**Given task:** List each line in the items below that contains the word "should". Treat uppercase and lowercase as different.

Start of Available records

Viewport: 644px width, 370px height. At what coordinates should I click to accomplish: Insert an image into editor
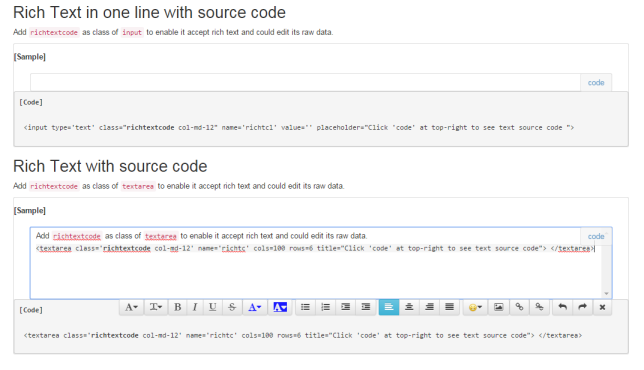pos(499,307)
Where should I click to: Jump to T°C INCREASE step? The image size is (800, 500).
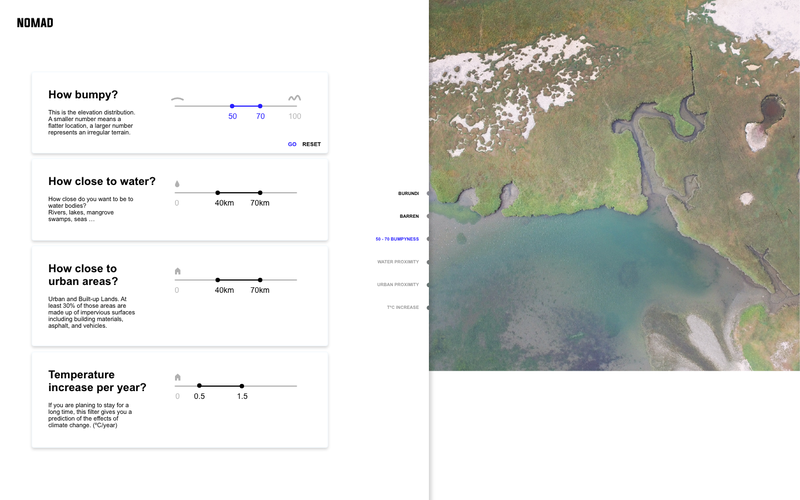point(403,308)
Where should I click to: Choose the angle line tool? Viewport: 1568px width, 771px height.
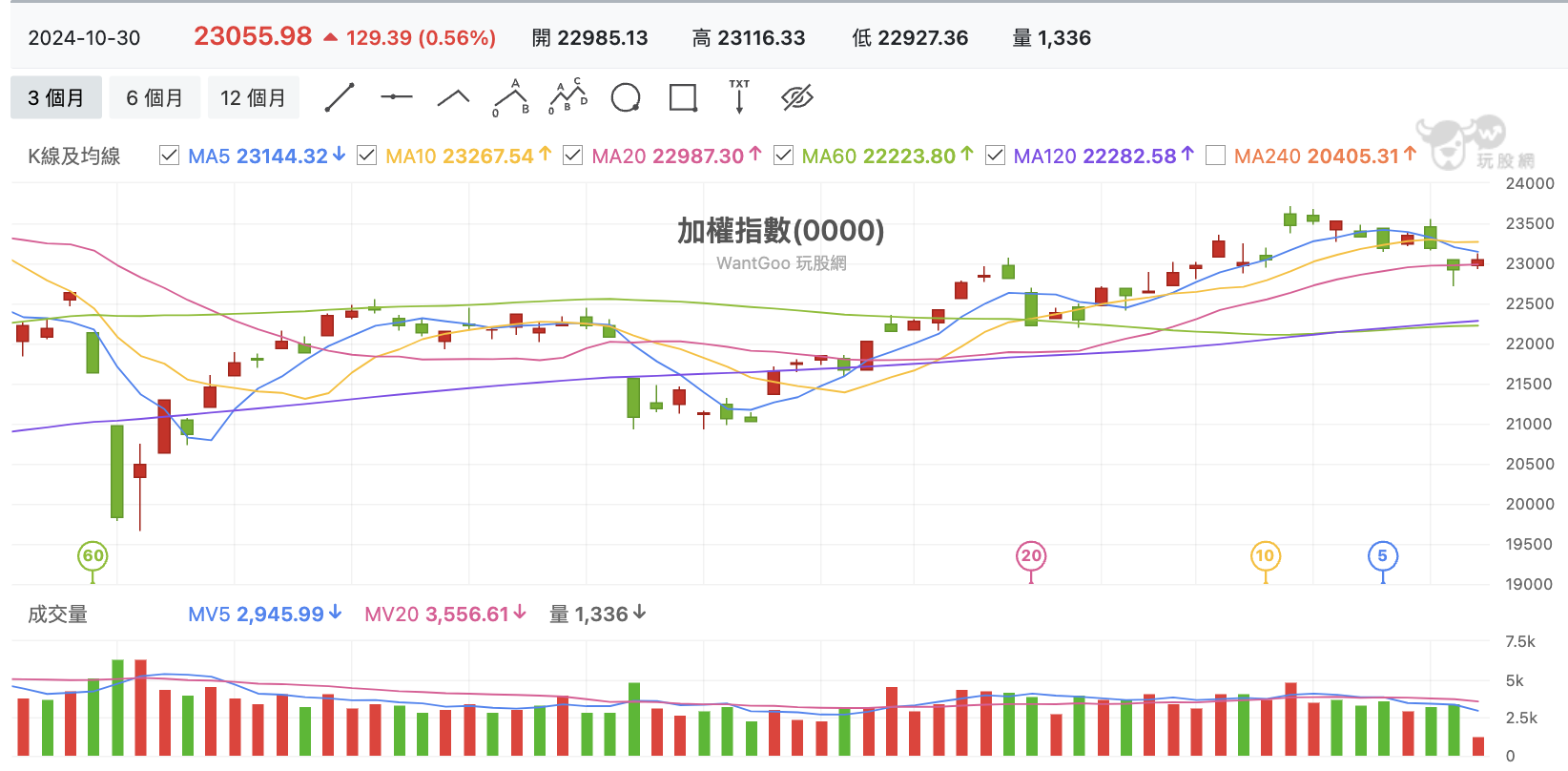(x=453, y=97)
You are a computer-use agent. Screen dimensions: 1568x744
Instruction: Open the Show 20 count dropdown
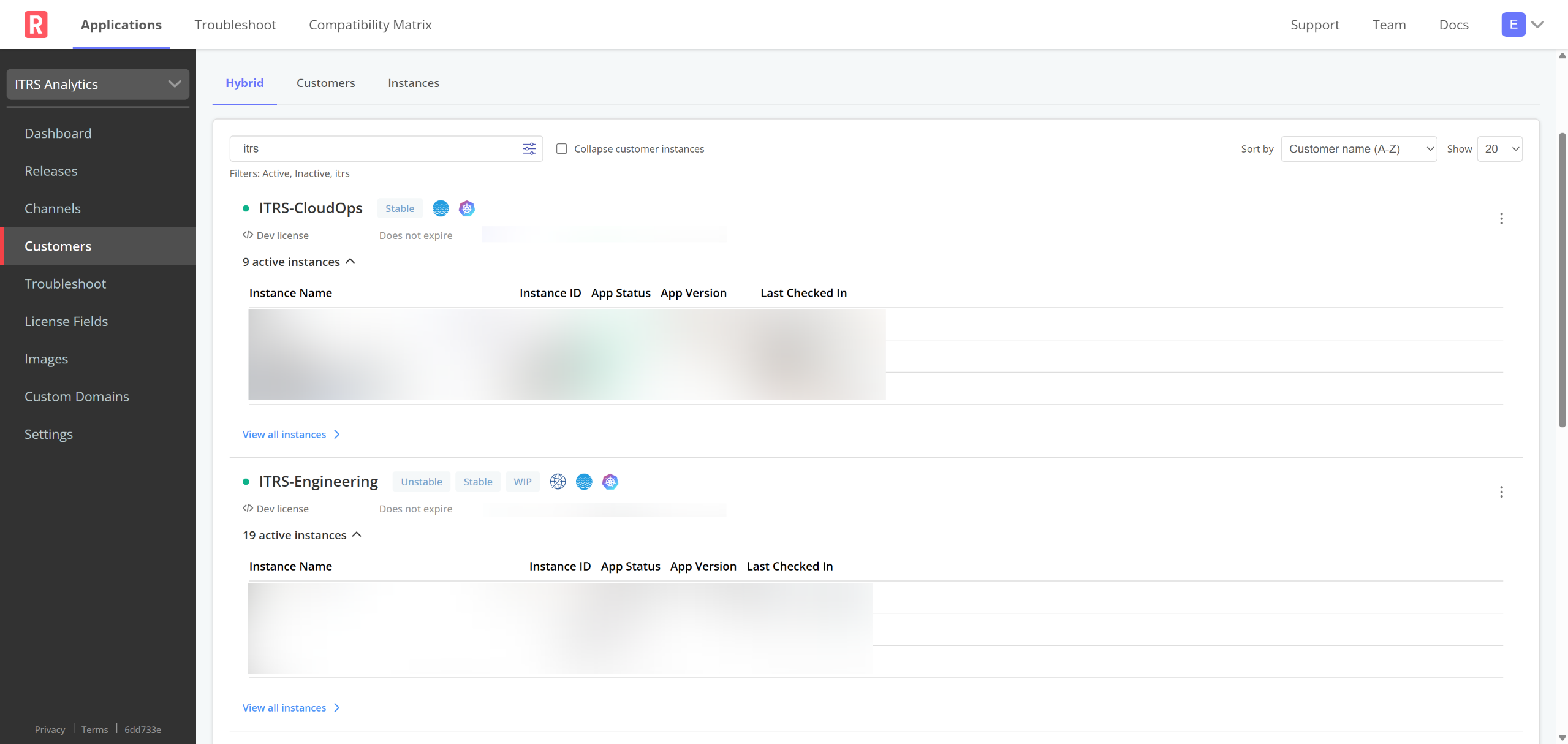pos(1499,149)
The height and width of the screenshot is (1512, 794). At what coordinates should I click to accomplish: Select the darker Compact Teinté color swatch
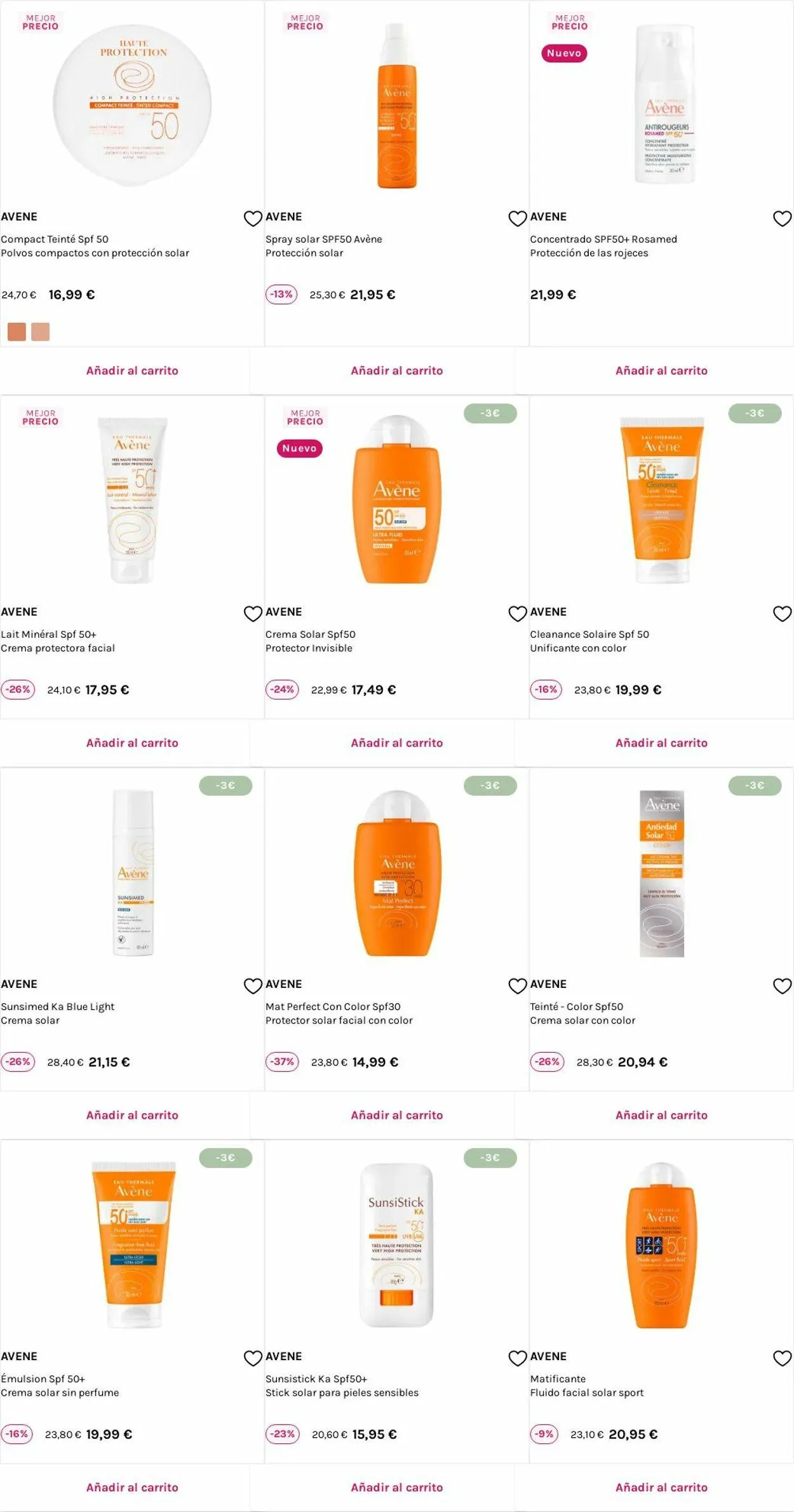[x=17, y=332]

End of Available records
Start of Available records

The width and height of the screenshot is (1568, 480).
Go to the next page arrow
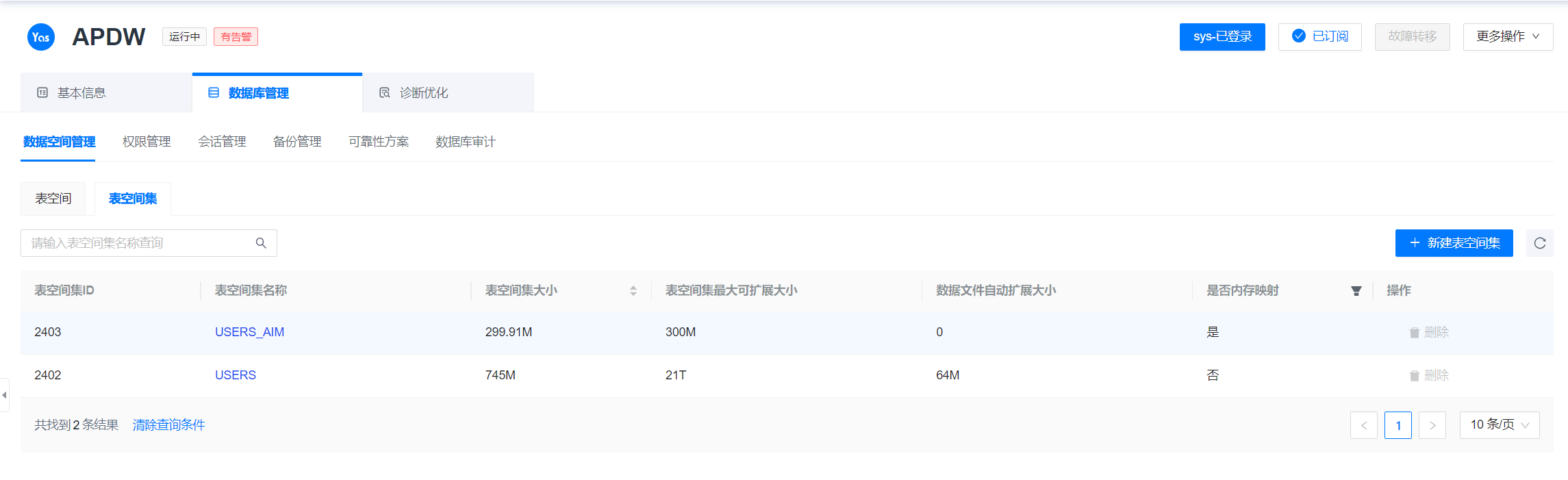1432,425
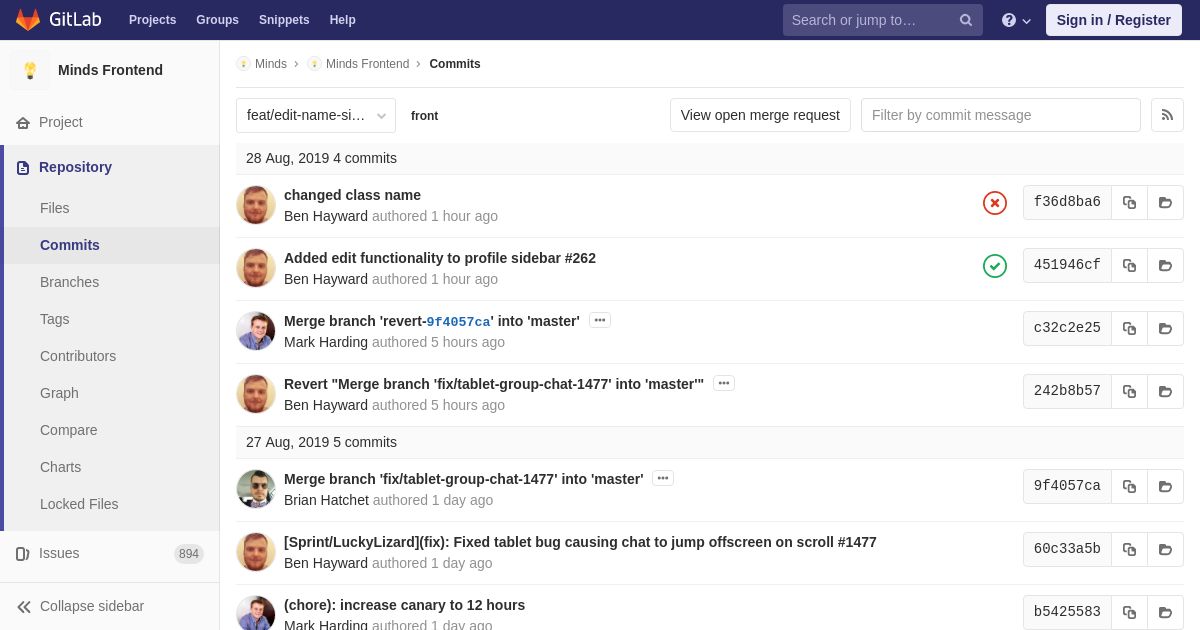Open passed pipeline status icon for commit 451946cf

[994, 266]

End of Available records

**Result of the exercise:**
Viewport: 644px width, 370px height. At what coordinates should I click to accomplish: Insert an image into editor
Where should I click to: Jump to T°C INCREASE step? The image size is (800, 500).
Where should I click to: Choose the angle line tool? Viewport: 1568px width, 771px height.
The height and width of the screenshot is (1512, 794). At what coordinates should I click to accomplish: Select the darker Compact Teinté color swatch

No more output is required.